Our Philosophy
50% preparation 50% painting for internal work. 70% preparation 30% painting for external work.


We are surrounded by colour within natures flowers, trees, rocks, minerals and animals and we mimic these colours in our homes with soft furnishings, wall colours and art.
RED This colour has exciting & stimulating qualities, which is why it tends to be used in restaurants to stimulate the appetite and conversation; so a good colour to have in a dining room.
PINK When white is added to red it transforms it to Rose Pink, a softer more delicate colour than red it's associated with the feminine. It's a colour associated with good health and well-being; a good colour to have in a bedroom.
ORANGE The colour of joy, its warm invigorating nature makes it a real mood lifter. It is also the colour of creativity so this colour would be a good colour to have in a study, work place or kitchen. Orange promotes confidence and a feeling of well being.
YELLOW It is the colour nearest to sunlight, radiates warmth and inspiration. Yellow works with the intellect and mental inspiration, making it a beneficial colour to use in a study or place of learning. It is a happy colour and is often associated with summer, sun and happy times. Children are very often drawn to this colour. It is a colour that calms our emotions.
BLUE This colour promotes a sense of peace and relaxation, making it a good colour to have in a bedroom, meditation room or in a room set aside for relaxation. It is also the colour of communication so would be good to use in any communal areas of the home such as the dining room or lounge/sitting room.  Depending of the shade of blue, it can have varying effects on ones being 
TURQUOISE Blue is a powerful colour used in spiritual practices and is the colour of the stone 'Turquoise' which is revered by the Native American Indians.                                                                 
ELECTRIC Blue is used as a powerful healing and protective colour and is used in many spiritualism churches.
BABY BLUE can be a calming colour for children and would be a very good colour to use in a baby's bedroom.
GREEN The colour of balance. In nature it is the colour of life. An unassuming colour that has a soothing quality so again this would be a good choice of colour for a living room or family room, encouraging harmony within the home.
VIOLET This colour is a combination of the masculine energies of red and the feminine energies of blue, which gives this colour the ability to balance and calm these two energies within the home or within an individual. Bringing both physical and spiritual strength and calming to those experiencing sleep difficulties this colour would be most beneficial in a bedroom setting.

Colour Wheel


The colours are divided into three categories.

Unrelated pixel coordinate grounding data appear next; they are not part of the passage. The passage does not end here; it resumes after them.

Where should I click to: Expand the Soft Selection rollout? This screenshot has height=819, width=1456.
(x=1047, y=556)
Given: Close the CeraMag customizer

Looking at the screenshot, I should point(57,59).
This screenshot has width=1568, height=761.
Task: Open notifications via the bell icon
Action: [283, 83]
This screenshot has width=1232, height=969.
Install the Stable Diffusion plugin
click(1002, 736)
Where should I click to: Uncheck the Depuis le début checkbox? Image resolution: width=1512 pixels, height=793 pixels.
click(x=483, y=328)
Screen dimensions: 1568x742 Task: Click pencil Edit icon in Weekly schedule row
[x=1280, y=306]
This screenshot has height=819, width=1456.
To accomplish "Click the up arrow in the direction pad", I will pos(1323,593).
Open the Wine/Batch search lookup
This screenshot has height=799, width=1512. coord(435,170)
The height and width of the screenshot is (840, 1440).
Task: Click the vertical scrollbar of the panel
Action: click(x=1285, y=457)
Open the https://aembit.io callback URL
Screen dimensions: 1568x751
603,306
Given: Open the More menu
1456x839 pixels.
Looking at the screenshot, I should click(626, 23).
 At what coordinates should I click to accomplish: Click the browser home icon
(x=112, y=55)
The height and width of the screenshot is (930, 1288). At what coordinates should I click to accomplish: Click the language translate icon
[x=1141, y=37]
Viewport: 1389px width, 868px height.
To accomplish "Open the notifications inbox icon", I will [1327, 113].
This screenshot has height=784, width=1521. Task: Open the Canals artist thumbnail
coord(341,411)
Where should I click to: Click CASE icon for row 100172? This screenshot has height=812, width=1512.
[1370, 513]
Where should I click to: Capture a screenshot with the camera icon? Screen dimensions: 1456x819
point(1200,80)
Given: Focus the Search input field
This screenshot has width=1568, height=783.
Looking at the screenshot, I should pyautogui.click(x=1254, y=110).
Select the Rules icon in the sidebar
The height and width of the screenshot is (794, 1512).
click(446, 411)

  1. Primary colours- These are the three basic hues, red, blue and yellow. They are the foundation of the colour wheel and all other colours are derived from them.
  2. Secondary colours- When two primary colours are mixed, they form a secondary colour. They are orange, green and violet.
  3. Tertiary colours- When two secondary colours are mixed, they form a tertiary colour, like citron, olive, and russet.


A colour wheel or colour circle is an abstract illustrative organization of colour hues around a circle, showing relationships between colours considered to be primary colours, secondary colours, complementary colours, etc. The colour wheel shows how each colour of the spectrum relates to every other; starting from dark (at the centre) and spreading out to light (at the perimeter). The colour wheel is a complete picture of all the available colours. In the colour wheel the primaries form a triangle with equal sides within the circle, and the secondaries form another triangle opposite to that. Each colour has a ‘complement’ which is located directly across from it on the wheel. Thus, green is the complement of red, orange is the complement of blue etc.



You can use the Colour Wheel to help you decide your colour scheme. You can choose from these basic types of colour schemes.

  1. Monochromatic: Where one colour is dominant, and tints and shades of this colour are used to create combinations.
  2. Analogous: Where colours that are adjacent or at least close to one and other on the Colour Wheel are used to create combinations.
  3. Triadic: Where a set of three colours more or less equidistant on the wheel are used in combination.
  4. Complementary: Where colours that are diametrically opposite on the wheel are used in combinations.
  5. Combine or Contrast: Combining or contrasting colours can give an interior its individuality, a personality of its own. For example, combine white with beige – the result is glowing sophistication. Contrast red or black with white – the result is stark, bright and stylish.
  6. Tinting, Toning or Greying: Interior designers often compensate for intensity by either tinting (adding white) or toning (adding black) or by greying (adding complementary colours). In these ways they create contrast through a change in value (lightness and darkness) or intensity (brightness and dullness). Tints and tones create a total effect that is lively and pleasing but not overwhelming.